Police tore down a tent Wednesday morning set up outside a Denver courthouse by activists urging potential jurors to acquit defendants who may be guilty of breaking unjust laws.
A federal judge had granted an injunction less than 24 hours before that overturned a county judge's order barring public demonstrations at the Lindsey-Flanigan courthouse, reported the Denver Post.
A civil rights attorney filed a motion within hours of the clash asking a federal court to find Denver Police Chief Robert White in contempt for violating the injunction.
The motion filed by attorney David Lane accused "jack-booted thugs" with Denver police of unlawfully confiscating 1,000 pamphlets on jury nullification, along with camping equipment and other items.
U.S. District Judge William Martinez found that the circuit court order intended to prevent violent protests went too far in its restrictions.

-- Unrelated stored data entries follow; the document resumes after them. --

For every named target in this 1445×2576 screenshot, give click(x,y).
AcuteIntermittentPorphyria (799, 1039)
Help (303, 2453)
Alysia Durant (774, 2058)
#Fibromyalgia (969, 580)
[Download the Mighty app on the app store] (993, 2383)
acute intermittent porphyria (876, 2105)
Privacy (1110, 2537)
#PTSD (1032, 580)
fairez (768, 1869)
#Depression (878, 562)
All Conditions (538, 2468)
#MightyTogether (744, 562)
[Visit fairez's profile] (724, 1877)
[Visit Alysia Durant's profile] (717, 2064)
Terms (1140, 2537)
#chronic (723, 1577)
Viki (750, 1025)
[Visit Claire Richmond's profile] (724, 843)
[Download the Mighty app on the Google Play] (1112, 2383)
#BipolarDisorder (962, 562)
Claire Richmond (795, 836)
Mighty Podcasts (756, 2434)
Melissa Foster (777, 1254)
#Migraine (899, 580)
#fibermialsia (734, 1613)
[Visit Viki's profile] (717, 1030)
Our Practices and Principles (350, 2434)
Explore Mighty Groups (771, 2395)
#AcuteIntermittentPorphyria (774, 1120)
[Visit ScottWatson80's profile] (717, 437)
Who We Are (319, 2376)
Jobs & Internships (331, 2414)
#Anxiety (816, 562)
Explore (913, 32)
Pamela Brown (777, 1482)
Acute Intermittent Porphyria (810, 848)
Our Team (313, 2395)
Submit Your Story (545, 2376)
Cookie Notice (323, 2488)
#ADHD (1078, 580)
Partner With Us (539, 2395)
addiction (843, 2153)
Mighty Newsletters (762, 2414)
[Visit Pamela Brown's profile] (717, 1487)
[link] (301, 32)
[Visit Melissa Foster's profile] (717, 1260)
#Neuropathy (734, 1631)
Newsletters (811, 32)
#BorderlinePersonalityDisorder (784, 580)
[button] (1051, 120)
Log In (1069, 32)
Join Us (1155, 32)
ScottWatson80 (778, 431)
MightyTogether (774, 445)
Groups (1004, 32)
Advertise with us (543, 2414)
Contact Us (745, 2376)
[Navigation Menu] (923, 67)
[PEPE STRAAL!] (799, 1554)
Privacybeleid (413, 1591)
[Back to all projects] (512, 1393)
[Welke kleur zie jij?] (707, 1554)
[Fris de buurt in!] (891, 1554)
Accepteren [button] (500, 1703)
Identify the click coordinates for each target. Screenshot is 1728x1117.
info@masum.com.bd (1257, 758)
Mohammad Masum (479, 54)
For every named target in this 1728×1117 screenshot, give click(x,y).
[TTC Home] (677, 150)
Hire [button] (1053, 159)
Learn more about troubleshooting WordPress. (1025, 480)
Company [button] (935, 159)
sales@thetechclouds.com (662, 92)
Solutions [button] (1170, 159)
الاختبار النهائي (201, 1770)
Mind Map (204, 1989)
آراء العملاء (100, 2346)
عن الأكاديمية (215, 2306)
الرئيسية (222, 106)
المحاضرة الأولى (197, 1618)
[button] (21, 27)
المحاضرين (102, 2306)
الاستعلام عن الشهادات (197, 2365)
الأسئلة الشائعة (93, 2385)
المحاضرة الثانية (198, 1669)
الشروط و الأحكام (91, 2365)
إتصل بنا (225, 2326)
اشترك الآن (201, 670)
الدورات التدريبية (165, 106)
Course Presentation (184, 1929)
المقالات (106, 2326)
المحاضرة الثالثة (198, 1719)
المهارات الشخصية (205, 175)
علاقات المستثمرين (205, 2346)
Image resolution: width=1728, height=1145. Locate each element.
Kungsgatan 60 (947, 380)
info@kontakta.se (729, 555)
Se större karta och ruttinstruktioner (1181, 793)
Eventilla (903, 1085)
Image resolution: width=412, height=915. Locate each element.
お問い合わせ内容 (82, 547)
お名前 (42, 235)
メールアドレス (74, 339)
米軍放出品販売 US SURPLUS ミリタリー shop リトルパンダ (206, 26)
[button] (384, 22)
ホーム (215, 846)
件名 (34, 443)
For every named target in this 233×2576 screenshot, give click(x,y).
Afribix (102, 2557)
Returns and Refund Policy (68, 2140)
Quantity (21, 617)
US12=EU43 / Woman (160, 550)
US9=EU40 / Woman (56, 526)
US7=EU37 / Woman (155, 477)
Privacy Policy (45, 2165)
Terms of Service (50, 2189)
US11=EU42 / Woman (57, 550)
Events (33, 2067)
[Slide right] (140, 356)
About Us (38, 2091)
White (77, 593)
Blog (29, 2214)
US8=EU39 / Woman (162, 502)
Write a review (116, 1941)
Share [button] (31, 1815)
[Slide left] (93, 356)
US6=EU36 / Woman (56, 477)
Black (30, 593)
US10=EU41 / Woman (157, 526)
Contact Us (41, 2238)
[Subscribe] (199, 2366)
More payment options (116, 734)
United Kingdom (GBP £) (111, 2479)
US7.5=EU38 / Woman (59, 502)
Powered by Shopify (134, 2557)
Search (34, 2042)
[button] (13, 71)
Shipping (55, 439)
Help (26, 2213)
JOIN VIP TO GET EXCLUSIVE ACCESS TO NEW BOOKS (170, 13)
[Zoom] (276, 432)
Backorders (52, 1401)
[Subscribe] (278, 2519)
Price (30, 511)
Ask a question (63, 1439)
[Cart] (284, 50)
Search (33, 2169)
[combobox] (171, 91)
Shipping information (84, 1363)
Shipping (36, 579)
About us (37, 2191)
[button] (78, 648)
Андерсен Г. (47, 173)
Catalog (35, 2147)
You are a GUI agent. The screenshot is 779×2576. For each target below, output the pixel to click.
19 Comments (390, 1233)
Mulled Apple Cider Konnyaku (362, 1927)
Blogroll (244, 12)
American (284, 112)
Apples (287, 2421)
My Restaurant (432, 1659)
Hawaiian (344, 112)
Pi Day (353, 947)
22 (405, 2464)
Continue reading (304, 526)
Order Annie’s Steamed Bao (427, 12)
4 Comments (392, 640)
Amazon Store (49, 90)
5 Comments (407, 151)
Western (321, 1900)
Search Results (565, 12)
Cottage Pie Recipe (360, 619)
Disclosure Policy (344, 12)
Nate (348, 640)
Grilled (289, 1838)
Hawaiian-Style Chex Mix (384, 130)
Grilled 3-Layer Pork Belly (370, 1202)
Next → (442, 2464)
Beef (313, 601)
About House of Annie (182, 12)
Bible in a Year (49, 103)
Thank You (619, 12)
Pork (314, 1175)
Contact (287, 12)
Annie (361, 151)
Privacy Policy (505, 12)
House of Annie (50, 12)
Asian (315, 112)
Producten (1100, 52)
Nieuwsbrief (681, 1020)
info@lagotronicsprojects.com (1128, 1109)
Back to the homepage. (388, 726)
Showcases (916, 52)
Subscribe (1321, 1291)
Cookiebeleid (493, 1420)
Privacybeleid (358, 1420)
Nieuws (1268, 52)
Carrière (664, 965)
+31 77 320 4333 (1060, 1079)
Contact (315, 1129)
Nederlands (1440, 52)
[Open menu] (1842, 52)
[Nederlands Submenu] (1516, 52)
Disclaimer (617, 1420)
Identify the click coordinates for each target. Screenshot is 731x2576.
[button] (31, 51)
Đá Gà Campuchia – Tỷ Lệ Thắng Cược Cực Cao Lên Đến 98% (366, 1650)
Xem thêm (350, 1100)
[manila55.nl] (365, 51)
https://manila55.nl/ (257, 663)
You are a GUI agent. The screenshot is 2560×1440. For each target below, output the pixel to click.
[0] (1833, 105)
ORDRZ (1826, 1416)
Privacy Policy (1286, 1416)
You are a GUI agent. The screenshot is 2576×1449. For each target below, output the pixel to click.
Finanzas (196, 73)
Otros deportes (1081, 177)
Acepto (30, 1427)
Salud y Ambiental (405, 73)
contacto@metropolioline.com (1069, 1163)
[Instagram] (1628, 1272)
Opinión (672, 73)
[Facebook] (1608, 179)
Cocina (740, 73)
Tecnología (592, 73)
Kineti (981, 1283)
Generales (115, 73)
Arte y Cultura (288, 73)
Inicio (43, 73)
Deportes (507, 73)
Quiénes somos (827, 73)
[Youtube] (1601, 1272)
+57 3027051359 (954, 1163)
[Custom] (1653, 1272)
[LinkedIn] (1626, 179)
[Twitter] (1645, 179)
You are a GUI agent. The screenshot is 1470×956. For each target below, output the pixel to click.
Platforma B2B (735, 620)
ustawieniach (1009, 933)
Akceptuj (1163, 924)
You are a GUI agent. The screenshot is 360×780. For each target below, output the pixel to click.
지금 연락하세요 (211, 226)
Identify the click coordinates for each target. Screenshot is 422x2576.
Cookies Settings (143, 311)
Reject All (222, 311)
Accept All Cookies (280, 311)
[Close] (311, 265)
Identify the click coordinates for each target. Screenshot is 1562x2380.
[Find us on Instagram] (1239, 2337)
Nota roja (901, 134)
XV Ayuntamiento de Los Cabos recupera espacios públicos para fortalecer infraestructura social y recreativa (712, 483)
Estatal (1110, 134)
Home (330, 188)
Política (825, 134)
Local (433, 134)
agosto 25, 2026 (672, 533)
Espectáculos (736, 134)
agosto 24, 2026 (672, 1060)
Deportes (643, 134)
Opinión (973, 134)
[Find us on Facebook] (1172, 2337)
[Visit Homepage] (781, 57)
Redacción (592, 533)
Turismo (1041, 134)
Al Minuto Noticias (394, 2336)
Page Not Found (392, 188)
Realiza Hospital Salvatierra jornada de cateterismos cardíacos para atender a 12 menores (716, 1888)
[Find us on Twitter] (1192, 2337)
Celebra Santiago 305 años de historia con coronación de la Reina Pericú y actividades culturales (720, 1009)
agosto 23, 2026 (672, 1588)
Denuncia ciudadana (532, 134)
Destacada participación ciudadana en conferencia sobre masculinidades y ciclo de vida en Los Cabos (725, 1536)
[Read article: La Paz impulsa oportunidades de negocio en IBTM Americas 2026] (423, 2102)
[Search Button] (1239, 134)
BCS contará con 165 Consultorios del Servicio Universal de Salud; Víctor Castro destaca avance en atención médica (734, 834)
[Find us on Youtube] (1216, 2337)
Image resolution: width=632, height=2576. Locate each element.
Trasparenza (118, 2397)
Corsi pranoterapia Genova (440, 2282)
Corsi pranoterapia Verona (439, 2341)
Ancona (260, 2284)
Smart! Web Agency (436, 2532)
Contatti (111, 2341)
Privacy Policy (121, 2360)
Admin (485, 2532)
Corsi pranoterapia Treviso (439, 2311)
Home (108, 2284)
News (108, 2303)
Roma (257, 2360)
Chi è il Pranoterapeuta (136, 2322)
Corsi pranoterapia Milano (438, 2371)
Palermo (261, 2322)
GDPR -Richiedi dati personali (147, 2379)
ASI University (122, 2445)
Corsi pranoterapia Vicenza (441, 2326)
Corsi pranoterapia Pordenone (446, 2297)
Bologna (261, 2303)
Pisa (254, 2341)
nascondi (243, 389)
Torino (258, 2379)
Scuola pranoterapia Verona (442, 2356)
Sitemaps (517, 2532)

The security administrator for Colorado courts testified that authorities were concerned about the possibility of unrest if Dexter Lewis, a black man convicted earlier this month of stabbing five people to death at a Denver bar, was sentenced to death while James Holmes, who is white, received a life sentence for killing 12 people at an Aurora movie theater.
Police took down the activists' tent after they told officers they did not need a permit for the structure.
Lane, the civil rights attorney, also filed a lawsuit after police arrested activists Mark Iannicelli and Eric Brandt earlier this month of jury tampering charges when they set up a booth outside the courthouse and distributed jury-nullification pamphlets to potential jurors.
Jurors do have the power to acquit defendants they believe are guilty, but it's not clear whether they have a legal right.